Later he transferred to the automotive department. Around the time of the Chinese air force formation, he was chosen to join the army as a Russian translator. In 1951, Sun and 29 other soldiers were sent to study aircraft engines at the Zhukovsky Air Force Academy in the Soviet Union. In 1958, Sun graduated "with highest honor" and returned to China.

==Career==
After returning to China, Sun served in the Fifth Research Institute of the Ministry of National Defense, conducting missile research. In 1967, he was appointed by Qian Xuesen to restructure the staff for satellite research. In addition to being in charge of the general design project for China's first satellite, he also worked as the technical superintendent and general designer for both China's first remote sensing satellite and recoverable satellite. He was also the chief designer of a second generation of special application satellites, such as communication, meteorological, and earth resource detecting satellites, as well as the Beidou-2 navigation system.

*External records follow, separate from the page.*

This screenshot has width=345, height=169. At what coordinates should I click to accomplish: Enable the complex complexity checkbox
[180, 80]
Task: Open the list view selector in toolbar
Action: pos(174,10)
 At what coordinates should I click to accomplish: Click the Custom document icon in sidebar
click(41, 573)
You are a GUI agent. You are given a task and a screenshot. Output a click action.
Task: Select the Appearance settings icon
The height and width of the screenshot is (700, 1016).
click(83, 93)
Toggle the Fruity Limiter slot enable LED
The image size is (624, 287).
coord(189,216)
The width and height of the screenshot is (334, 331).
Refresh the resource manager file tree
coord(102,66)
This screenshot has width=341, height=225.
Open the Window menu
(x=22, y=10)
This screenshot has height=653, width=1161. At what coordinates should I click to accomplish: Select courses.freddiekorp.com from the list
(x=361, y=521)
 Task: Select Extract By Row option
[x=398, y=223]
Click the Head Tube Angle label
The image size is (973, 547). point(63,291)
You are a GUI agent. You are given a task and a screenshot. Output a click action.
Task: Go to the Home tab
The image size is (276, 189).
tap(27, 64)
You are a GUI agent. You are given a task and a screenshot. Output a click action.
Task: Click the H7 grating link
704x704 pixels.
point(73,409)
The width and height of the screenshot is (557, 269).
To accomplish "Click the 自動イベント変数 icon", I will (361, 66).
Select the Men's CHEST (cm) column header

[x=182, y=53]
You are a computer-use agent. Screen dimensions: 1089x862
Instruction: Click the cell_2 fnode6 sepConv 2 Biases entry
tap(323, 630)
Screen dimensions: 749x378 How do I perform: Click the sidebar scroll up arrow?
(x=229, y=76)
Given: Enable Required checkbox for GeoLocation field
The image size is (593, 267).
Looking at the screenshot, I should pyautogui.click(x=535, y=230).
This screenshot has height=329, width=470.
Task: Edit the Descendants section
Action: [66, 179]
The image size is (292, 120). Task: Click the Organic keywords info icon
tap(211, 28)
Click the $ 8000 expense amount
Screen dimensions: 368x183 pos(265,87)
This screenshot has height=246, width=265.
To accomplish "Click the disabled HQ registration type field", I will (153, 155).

During the Cultural Revolution, Sun was appointed as the chief scientist of the Chinese satellite project. On April 24, 1970, the first Chinese space satellite, Dong Fang Hong I, was successfully launched. On March 3, 1971, the satellite "Shi Jian I" was launched. In 1975, China's first returning satellite was successfully launched. In 1984, China's first synchronized experimental communication satellite, Dong Fang Hong II was launched. Sun was the chief designer of all of them.

He was elected Member of the Chinese Academy of Sciences in 1991.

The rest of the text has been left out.